_Your assignment_
Here is a block of records. Copy every one of them exactly.
(Records provided Opens)
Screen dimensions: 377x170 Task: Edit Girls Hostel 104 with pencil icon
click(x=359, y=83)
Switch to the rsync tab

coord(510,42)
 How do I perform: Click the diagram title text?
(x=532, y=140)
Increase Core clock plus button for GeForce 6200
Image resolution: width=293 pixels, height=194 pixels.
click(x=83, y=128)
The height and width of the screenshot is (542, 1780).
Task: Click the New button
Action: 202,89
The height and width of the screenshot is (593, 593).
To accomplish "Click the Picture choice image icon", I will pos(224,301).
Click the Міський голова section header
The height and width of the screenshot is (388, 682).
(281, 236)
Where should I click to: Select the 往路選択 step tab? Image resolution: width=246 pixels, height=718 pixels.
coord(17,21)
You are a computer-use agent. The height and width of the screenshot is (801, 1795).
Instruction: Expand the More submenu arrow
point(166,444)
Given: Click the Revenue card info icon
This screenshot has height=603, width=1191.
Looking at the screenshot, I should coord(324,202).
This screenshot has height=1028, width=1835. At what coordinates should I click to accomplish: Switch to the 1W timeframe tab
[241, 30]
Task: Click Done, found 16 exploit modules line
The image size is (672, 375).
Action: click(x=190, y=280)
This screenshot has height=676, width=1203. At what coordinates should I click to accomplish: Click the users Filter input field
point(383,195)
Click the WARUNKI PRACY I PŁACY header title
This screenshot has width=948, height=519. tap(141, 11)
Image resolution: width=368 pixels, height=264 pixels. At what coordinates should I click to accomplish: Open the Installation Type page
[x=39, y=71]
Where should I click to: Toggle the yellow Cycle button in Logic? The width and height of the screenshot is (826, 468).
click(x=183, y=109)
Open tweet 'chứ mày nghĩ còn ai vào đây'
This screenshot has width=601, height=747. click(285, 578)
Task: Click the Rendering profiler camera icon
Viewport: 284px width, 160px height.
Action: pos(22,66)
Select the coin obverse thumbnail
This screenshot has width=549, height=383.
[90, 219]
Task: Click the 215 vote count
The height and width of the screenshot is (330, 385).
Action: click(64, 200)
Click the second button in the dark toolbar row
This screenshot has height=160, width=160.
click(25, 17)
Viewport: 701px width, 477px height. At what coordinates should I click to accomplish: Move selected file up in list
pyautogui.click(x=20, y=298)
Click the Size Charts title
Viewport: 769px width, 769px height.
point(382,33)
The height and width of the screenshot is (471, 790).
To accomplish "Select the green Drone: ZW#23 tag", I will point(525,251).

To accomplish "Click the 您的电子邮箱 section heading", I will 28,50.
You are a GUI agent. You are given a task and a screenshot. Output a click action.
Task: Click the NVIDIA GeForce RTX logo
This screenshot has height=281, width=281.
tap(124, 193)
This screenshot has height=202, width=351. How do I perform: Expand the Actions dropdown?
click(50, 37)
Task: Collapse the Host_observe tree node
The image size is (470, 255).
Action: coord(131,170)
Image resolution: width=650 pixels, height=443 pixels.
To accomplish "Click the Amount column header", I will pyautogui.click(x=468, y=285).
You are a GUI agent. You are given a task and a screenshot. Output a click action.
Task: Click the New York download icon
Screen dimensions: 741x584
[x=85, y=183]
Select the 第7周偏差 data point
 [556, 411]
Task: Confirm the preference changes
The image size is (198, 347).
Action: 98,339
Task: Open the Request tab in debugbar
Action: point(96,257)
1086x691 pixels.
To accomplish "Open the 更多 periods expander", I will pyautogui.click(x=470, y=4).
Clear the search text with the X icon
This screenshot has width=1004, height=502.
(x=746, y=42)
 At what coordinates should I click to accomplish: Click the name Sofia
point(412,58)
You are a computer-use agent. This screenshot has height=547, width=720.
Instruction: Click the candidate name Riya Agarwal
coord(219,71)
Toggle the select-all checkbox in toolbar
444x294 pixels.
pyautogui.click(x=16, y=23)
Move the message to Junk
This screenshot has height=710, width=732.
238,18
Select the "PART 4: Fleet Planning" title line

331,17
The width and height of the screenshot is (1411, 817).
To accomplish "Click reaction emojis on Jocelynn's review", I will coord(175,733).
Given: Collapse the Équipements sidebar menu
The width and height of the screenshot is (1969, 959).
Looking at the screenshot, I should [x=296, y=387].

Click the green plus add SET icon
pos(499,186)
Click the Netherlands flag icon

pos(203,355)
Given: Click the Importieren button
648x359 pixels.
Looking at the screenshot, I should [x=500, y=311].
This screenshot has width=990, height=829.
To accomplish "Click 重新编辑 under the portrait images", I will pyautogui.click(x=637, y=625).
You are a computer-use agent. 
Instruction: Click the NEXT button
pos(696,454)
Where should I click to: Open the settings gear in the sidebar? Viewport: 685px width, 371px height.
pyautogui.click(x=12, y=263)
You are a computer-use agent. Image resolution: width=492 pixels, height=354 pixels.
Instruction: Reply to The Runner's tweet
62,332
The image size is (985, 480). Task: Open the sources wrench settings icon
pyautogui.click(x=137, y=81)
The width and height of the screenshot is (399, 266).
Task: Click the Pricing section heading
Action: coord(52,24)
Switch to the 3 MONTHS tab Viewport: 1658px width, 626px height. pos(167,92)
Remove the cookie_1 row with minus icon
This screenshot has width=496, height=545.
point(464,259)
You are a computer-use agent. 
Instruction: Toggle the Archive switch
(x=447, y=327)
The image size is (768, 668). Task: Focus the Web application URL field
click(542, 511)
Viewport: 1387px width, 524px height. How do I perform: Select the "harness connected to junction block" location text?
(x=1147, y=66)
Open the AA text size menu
(Records provided Closes)
_Output for this task_
Screen dimensions: 377x170 Task: Edit Girls Hostel 104 with pencil icon
click(x=359, y=83)
Switch to the rsync tab

coord(510,42)
 How do I perform: Click the diagram title text?
(x=532, y=140)
Increase Core clock plus button for GeForce 6200
Image resolution: width=293 pixels, height=194 pixels.
click(x=83, y=128)
The height and width of the screenshot is (542, 1780).
Task: Click the New button
Action: 202,89
The height and width of the screenshot is (593, 593).
To accomplish "Click the Picture choice image icon", I will pos(224,301).
Click the Міський голова section header
The height and width of the screenshot is (388, 682).
(281, 236)
Where should I click to: Select the 往路選択 step tab? Image resolution: width=246 pixels, height=718 pixels.
coord(17,21)
You are a computer-use agent. The height and width of the screenshot is (801, 1795).
Instruction: Expand the More submenu arrow
point(166,444)
Given: Click the Revenue card info icon
This screenshot has height=603, width=1191.
Looking at the screenshot, I should coord(324,202).
This screenshot has height=1028, width=1835. At what coordinates should I click to accomplish: Switch to the 1W timeframe tab
[241, 30]
Task: Click Done, found 16 exploit modules line
The image size is (672, 375).
Action: click(x=190, y=280)
This screenshot has height=676, width=1203. At what coordinates should I click to accomplish: Click the users Filter input field
point(383,195)
Click the WARUNKI PRACY I PŁACY header title
This screenshot has width=948, height=519. tap(141, 11)
Image resolution: width=368 pixels, height=264 pixels. At what coordinates should I click to accomplish: Open the Installation Type page
[x=39, y=71]
Where should I click to: Toggle the yellow Cycle button in Logic? The width and height of the screenshot is (826, 468).
click(x=183, y=109)
Open tweet 'chứ mày nghĩ còn ai vào đây'
This screenshot has width=601, height=747. click(285, 578)
Task: Click the Rendering profiler camera icon
Viewport: 284px width, 160px height.
Action: pos(22,66)
Select the coin obverse thumbnail
This screenshot has width=549, height=383.
[90, 219]
Task: Click the 215 vote count
The height and width of the screenshot is (330, 385).
Action: click(64, 200)
Click the second button in the dark toolbar row
This screenshot has height=160, width=160.
click(25, 17)
Viewport: 701px width, 477px height. At what coordinates should I click to accomplish: Move selected file up in list
pyautogui.click(x=20, y=298)
Click the Size Charts title
Viewport: 769px width, 769px height.
point(382,33)
The height and width of the screenshot is (471, 790).
To accomplish "Select the green Drone: ZW#23 tag", I will point(525,251).

To accomplish "Click the 您的电子邮箱 section heading", I will 28,50.
You are a GUI agent. You are given a task and a screenshot. Output a click action.
Task: Click the NVIDIA GeForce RTX logo
This screenshot has height=281, width=281.
tap(124, 193)
This screenshot has height=202, width=351. How do I perform: Expand the Actions dropdown?
click(50, 37)
Task: Collapse the Host_observe tree node
The image size is (470, 255).
Action: coord(131,170)
Image resolution: width=650 pixels, height=443 pixels.
To accomplish "Click the Amount column header", I will pyautogui.click(x=468, y=285).
You are a GUI agent. You are given a task and a screenshot. Output a click action.
Task: Click the New York download icon
Screen dimensions: 741x584
[x=85, y=183]
Select the 第7周偏差 data point
 [556, 411]
Task: Confirm the preference changes
The image size is (198, 347).
Action: 98,339
Task: Open the Request tab in debugbar
Action: point(96,257)
1086x691 pixels.
To accomplish "Open the 更多 periods expander", I will pyautogui.click(x=470, y=4).
Clear the search text with the X icon
This screenshot has width=1004, height=502.
(x=746, y=42)
 At what coordinates should I click to accomplish: Click the name Sofia
point(412,58)
You are a computer-use agent. This screenshot has height=547, width=720.
Instruction: Click the candidate name Riya Agarwal
coord(219,71)
Toggle the select-all checkbox in toolbar
444x294 pixels.
pyautogui.click(x=16, y=23)
Move the message to Junk
This screenshot has height=710, width=732.
238,18
Select the "PART 4: Fleet Planning" title line

331,17
The width and height of the screenshot is (1411, 817).
To accomplish "Click reaction emojis on Jocelynn's review", I will coord(175,733).
Given: Collapse the Équipements sidebar menu
The width and height of the screenshot is (1969, 959).
Looking at the screenshot, I should [x=296, y=387].

Click the green plus add SET icon
pos(499,186)
Click the Netherlands flag icon

pos(203,355)
Given: Click the Importieren button
648x359 pixels.
Looking at the screenshot, I should [x=500, y=311].
This screenshot has width=990, height=829.
To accomplish "Click 重新编辑 under the portrait images", I will pyautogui.click(x=637, y=625).
You are a computer-use agent. 
Instruction: Click the NEXT button
pos(696,454)
Where should I click to: Open the settings gear in the sidebar? Viewport: 685px width, 371px height.
pyautogui.click(x=12, y=263)
You are a computer-use agent. Image resolution: width=492 pixels, height=354 pixels.
Instruction: Reply to The Runner's tweet
62,332
The image size is (985, 480). Task: Open the sources wrench settings icon
pyautogui.click(x=137, y=81)
The width and height of the screenshot is (399, 266).
Task: Click the Pricing section heading
Action: coord(52,24)
Switch to the 3 MONTHS tab Viewport: 1658px width, 626px height. pos(167,92)
Remove the cookie_1 row with minus icon
This screenshot has width=496, height=545.
point(464,259)
You are a computer-use agent. 
Instruction: Toggle the Archive switch
(x=447, y=327)
The image size is (768, 668). Task: Focus the Web application URL field
click(542, 511)
Viewport: 1387px width, 524px height. How do I perform: Select the "harness connected to junction block" location text?
(x=1147, y=66)
Open the AA text size menu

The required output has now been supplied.